Hahn’s schools offered what he believed was a more complete education, something extending beyond learning mathematics, language, and science. Students read philosophy and worked in the gardens, studied classic literature and cared for farm animals, learned trade skills and how to sail well enough to negotiate open waters. Students ran rescue services and came to believe they were needed and contributed meaningfully to the community. One of Hahn’s adages was “Students are all crew, not passengers!”

These principles have informed our own decades of work outdoors with young people. But we don’t see them as a panacea for rising rates of mental illness. We know not every young person will have access to these types of experiences, and many wouldn’t want to go on a long adventurous expedition. And, of course, we are not trying to publish a self-serving book about outdoor therapy, but we couldn’t resist sharing this story of this educator who, after making the same complaints about youth we’ve heard throughout history, actually attempted to do something about it! We remain focused, however, on how an understanding of youth development may lead to less adult interference and fewer interventions, ultimately leading to the development of more resilient youth. And more-recent research backs up this approach.
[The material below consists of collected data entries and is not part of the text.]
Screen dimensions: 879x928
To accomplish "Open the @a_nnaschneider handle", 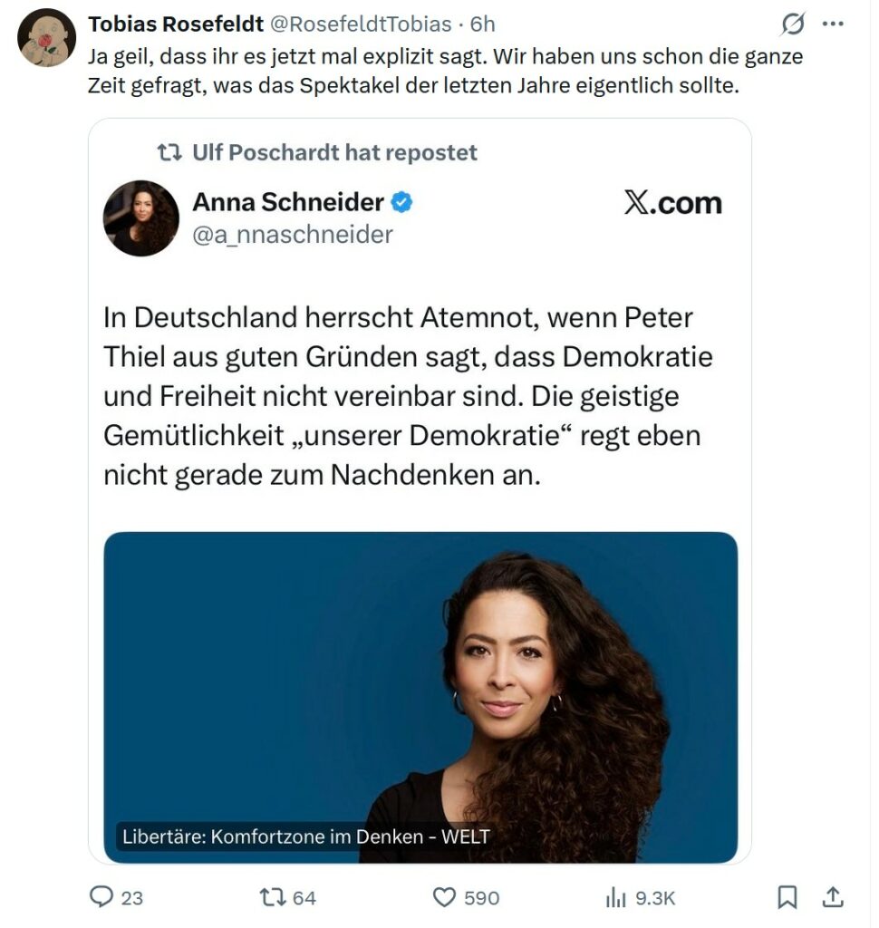I will [x=293, y=235].
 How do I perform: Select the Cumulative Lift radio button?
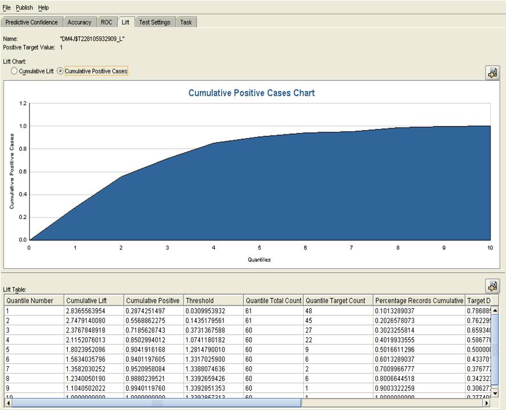(14, 71)
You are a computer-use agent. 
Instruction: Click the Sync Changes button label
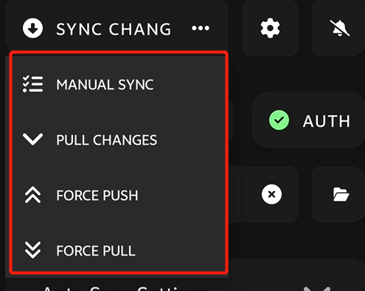pos(114,29)
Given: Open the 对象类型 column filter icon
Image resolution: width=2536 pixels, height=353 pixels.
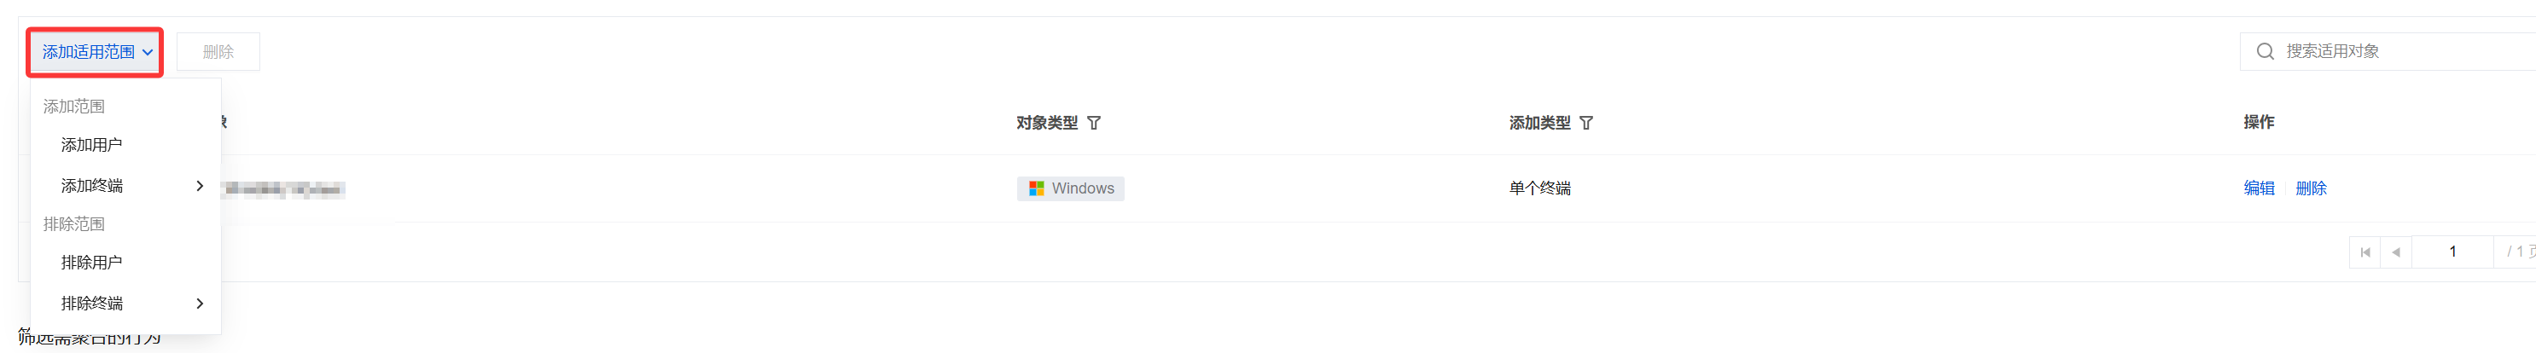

One study conducted in 1999 at Search Institute, a child and youth development research organization in Minneapolis, Minnesota, revealed a need to identify both risk and protective factors in kids’ lives. Years of data collection and the review of hundreds of studies informed the researchers’ construction of a framework they called developmental assets. The lists were categorized into internal assets, such as support, empowerment, boundaries and expectations, and constructive use of time, and external assets, such as positive values, commitment to learning, social competencies, and positive identity. Imagine a +/- scorecard showing where investments should be made in a child’s life to aid in growth and development, rather than a diagnosis of a problem within the individual. This approach just makes sense when thinking about how to help raise healthy and happy kids.
So why is it, that twenty-five years on from this seminal youth development research, society continues to intervene and “treat” youth, problematize adolescence, and limit creativity, risk-taking, and exploratory behaviors of teens?